Last updated: 01:00 AM ET, Wed May 04 2016

8 Things You Might Not Have Known About William Shakespeare

Tour Operator | CIE Tours International | Lisa Iannucci | May 04, 2016

8 Things You Might Not Have Known About William Shakespeare

PHOTO: William Shakespeare illustration (Courtesy Thinkstock)

To travel or not to travel, that is the question.

Okay, well those are not quite the words that William Shakespeare penned, but if you’re a fan of the playwright’s work, you might be interested in knowing that according to the Oxford Dictionary of Quotations, Shakespeare did write close to one-tenth of the most quoted lines ever written or spoken in English.

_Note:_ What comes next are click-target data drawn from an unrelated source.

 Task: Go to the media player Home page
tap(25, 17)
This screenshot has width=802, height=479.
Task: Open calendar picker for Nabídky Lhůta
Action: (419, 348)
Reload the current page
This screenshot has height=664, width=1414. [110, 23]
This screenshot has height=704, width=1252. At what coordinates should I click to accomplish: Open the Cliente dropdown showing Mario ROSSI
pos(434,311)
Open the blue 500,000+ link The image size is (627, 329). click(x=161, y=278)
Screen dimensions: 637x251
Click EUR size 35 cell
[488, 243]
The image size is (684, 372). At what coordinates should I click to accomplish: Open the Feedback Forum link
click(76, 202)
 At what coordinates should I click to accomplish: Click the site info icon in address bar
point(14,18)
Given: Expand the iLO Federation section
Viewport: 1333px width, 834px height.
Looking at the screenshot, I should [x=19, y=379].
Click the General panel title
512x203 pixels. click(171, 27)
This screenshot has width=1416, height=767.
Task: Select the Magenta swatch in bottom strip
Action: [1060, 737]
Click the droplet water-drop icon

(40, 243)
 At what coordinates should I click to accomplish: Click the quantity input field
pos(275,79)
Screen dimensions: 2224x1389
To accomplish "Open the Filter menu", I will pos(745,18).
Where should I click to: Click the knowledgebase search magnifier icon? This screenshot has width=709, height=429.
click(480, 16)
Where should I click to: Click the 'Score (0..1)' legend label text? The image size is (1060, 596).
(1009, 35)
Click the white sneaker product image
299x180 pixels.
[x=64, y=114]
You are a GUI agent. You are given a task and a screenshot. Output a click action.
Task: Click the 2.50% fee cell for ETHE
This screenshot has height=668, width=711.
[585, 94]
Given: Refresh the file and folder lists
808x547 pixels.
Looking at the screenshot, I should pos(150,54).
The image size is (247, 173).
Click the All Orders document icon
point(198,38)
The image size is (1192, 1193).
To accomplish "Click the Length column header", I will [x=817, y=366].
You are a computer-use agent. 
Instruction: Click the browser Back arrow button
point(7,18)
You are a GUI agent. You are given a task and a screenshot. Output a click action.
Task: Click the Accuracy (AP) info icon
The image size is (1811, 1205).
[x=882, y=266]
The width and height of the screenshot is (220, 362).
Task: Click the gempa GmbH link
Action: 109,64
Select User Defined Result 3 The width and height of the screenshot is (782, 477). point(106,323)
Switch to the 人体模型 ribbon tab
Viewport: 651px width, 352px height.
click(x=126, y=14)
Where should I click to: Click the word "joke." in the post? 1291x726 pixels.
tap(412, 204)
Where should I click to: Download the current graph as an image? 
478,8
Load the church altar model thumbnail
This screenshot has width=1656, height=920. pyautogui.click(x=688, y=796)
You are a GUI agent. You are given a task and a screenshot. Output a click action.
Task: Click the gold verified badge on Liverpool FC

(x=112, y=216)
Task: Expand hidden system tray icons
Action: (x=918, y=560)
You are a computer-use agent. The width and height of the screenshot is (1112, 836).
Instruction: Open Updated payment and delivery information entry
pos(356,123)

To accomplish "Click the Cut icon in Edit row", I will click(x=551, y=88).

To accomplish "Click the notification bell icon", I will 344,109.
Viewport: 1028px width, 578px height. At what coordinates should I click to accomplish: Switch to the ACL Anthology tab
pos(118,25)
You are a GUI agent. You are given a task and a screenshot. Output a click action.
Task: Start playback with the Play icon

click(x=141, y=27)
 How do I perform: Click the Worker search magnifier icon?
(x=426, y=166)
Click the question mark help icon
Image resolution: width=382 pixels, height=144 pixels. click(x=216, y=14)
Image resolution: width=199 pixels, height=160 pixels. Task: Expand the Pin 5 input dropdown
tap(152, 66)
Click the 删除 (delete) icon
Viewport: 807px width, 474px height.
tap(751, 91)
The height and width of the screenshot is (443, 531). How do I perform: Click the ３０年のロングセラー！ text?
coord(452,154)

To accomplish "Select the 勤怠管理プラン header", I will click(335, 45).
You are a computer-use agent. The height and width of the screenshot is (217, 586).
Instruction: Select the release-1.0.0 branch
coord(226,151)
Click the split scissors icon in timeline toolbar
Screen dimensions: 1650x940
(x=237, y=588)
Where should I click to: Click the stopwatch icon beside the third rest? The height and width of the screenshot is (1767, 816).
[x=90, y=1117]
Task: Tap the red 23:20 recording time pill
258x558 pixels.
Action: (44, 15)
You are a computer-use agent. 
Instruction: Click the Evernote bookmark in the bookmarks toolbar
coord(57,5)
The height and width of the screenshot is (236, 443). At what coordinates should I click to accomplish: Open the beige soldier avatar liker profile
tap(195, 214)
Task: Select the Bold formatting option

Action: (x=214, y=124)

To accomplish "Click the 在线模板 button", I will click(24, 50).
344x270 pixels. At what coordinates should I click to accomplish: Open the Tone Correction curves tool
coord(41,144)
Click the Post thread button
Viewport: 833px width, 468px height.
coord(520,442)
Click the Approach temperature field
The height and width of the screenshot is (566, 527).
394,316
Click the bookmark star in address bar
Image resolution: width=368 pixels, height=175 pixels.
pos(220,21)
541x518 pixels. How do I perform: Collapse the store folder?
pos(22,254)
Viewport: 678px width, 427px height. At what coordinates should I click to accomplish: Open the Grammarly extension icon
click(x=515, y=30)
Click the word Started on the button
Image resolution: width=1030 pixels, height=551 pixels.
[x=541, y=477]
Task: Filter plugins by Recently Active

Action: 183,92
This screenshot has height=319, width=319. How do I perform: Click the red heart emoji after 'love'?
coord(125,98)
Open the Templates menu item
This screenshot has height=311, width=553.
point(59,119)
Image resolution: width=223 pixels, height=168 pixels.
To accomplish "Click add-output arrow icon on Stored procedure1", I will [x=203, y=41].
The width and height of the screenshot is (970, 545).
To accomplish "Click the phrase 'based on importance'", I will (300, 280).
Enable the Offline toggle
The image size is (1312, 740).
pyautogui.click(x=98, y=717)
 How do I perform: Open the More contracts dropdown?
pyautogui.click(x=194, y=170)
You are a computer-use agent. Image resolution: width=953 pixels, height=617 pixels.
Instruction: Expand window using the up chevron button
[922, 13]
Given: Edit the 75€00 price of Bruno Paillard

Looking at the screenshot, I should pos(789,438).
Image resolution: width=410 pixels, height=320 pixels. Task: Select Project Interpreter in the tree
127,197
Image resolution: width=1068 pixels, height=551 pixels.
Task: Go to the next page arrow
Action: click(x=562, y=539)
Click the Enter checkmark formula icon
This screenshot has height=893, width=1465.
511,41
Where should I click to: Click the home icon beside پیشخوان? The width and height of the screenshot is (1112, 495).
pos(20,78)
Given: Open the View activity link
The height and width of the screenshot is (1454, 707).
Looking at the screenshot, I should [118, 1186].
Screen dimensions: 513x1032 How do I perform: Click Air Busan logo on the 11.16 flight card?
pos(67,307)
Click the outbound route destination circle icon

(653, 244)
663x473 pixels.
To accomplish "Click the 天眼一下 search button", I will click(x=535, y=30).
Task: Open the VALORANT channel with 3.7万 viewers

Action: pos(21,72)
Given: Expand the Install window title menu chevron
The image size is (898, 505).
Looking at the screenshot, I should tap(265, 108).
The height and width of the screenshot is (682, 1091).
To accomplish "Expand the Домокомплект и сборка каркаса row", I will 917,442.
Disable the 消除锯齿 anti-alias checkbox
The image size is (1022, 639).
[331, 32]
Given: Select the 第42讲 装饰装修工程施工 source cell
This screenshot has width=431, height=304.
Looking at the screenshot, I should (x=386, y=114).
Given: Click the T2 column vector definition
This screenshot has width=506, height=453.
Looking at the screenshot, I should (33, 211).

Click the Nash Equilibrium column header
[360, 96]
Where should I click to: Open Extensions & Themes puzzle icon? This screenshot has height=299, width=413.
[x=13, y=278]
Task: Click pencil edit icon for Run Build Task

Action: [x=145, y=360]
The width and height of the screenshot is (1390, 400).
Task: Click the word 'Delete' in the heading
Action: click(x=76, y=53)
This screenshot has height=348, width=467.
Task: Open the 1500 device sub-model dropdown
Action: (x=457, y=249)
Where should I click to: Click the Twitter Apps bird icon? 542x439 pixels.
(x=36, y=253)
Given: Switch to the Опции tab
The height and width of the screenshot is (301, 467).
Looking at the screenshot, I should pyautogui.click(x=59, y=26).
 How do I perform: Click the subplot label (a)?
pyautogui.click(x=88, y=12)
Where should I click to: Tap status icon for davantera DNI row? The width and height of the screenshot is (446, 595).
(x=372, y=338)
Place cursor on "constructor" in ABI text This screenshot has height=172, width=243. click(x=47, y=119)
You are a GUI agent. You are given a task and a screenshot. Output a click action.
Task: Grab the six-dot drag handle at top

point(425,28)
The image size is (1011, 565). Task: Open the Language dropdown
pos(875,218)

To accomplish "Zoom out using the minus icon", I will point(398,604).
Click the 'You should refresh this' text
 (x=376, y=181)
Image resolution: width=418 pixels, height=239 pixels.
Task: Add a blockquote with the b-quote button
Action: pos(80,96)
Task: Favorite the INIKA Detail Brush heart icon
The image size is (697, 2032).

This year is the 400th anniversary of William Shakespeare’s death and CIE Tours International now offers his fans travel tours of the cuisine and traditional English villages and hamlets where the author lived, including Stratford upon Avon.

Here are 8 interesting facts you might now have known about Shakespeare.

SEE MORE: CIE Is Your Britain and Ireland Expert

  1. Born in April, 1564, William married Anne Hathaway when he was only 18 years old. Hathaway was 8 years older and the couple welcomed their daughter Susanna, and then twins Hamnet and Judith followed in February 1585.
  2. Shakespeare never published any of his works. Instead it is said to be two of his actors – John Hemminges and Henry Condell – who recorded and published more than 30 of the plays under the name The First Folio after the scribe died.
  3. Unfortunately, although Shakespeare was well-read, it seems that his daughter Susanna and one of his twins, Judith, were illiterate. 
  4. Sadly Hamnet, Shakespeare’s only son, died when he was only 11 years old.
  5. Show him the money: When Shakespeare died it is said that he was very wealthy with a large property portfolio.
  6. Who was Shakespeare? Was he a fraud? It seems he may have been, but it depends on who you listen to. It is said that since Shakespeare was a commoner who didn’t go to college or travel, it was impossible for him to become one of the most eloquent writers in history. As a result, the channel has said that theories are circulating that one, or several authors used the person of William Shakespeare as a front. The movie Anonymous from 2011 presents Lord Oxford as the true author of William Shakespeare's plays, and dramatizes events around the succession to Queen Elizabeth I, and the Earl of Essex Rebellion against her.
  7. Stink it up: The Globe Theatre is a reconstruction of Shakespeare’s original company, the Lord Chamberlain’s Men. Reports have indicated that the theater, thanks to a bear baiting event that would take place, offended the olfactory senses of the audience members thanks to 120 English mastiffs, several bulls and 12 large bears.
  8. In one of the oddest Shakespeare connections, a German immigrant named Eugene Schieffelin brought as many of Shakespeare's birds that are mentioned in his works to North America. Schieffelin released 60 starlings into New York's Central Park to start breeding and they are now considered a nuisance. In 1960 they caused the most deadly bird strike in US aviation history, flying into the engines of a plane as it took off from Boston's Logan Airport, and it crashed into the harbor, killing 62 people on board.